Publisher: Macmillan + ORM
ISBN: 1250085810
Category : Social Science
Languages : en
Pages : 347
Book Description
For readers of Hillbilly Elegy and Strangers in Their Own Land WINNER OF THE OHIOANA BOOK AWARDS AND FINALIST FOR THE 87TH CALIFORNIA BOOK AWARDS |NAMED A BEST/MOST ANTICIPATED BOOK OF 2017 BY: New York Post • Newsweek • The Week • Bustle • Books by the Banks Book Festival • Bookauthority.com The Wall Street Journal: "A devastating portrait...For anyone wondering why swing-state America voted against the establishment in 2016, Mr. Alexander supplies plenty of answers." Laura Miller, Slate: "This book hunts bigger game.Reads like an odd?and oddly satisfying?fusion of George Packer’s The Unwinding and one of Michael Lewis’ real-life financial thrillers." The New Yorker : "Does a remarkable job." Beth Macy, author of Factory Man: "This book should be required reading for people trying to understand Trumpism, inequality, and the sad state of a needlessly wrecked rural America. I wish I had written it." In 1947, Forbes magazine declared Lancaster, Ohio the epitome of the all-American town. Today it is damaged, discouraged, and fighting for its future. In Glass House, journalist Brian Alexander uses the story of one town to show how seeds sown 35 years ago have sprouted to give us Trumpism, inequality, and an eroding national cohesion. The Anchor Hocking Glass Company, once the world’s largest maker of glass tableware, was the base on which Lancaster’s society was built. As Glass House unfolds, bankruptcy looms. With access to the company and its leaders, and Lancaster’s citizens, Alexander shows how financial engineering took hold in the 1980s, accelerated in the 21st Century, and wrecked the company. We follow CEO Sam Solomon, an African-American leading the nearly all-white town’s biggest private employer, as he tries to rescue the company from the New York private equity firm that hired him.

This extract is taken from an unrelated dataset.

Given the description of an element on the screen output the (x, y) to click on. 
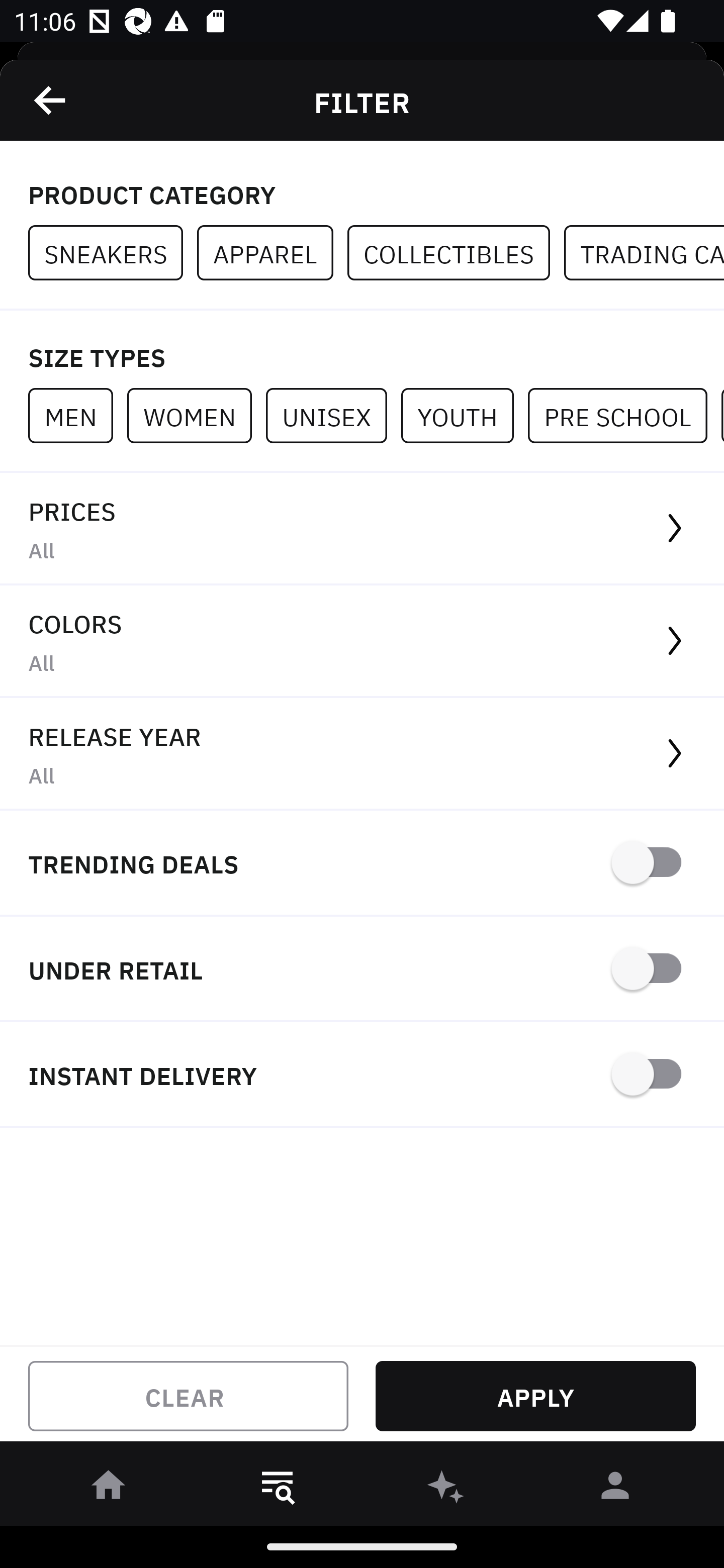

Meanwhile, Alexander goes behind the scenes, entwined with the lives of residents as they wrestle with heroin, politics, high-interest lenders, low wage jobs, technology, and the new demands of American life: people like Brian Gossett, the fourth generation to work at Anchor Hocking; Joe Piccolo, first-time director of the annual music festival who discovers the town relies on him, and it, for salvation; Jason Roach, who police believed may have been Lancaster’s biggest drug dealer; and Eric Brown, a local football hero-turned-cop who comes to realize that he can never arrest Lancaster’s real problems.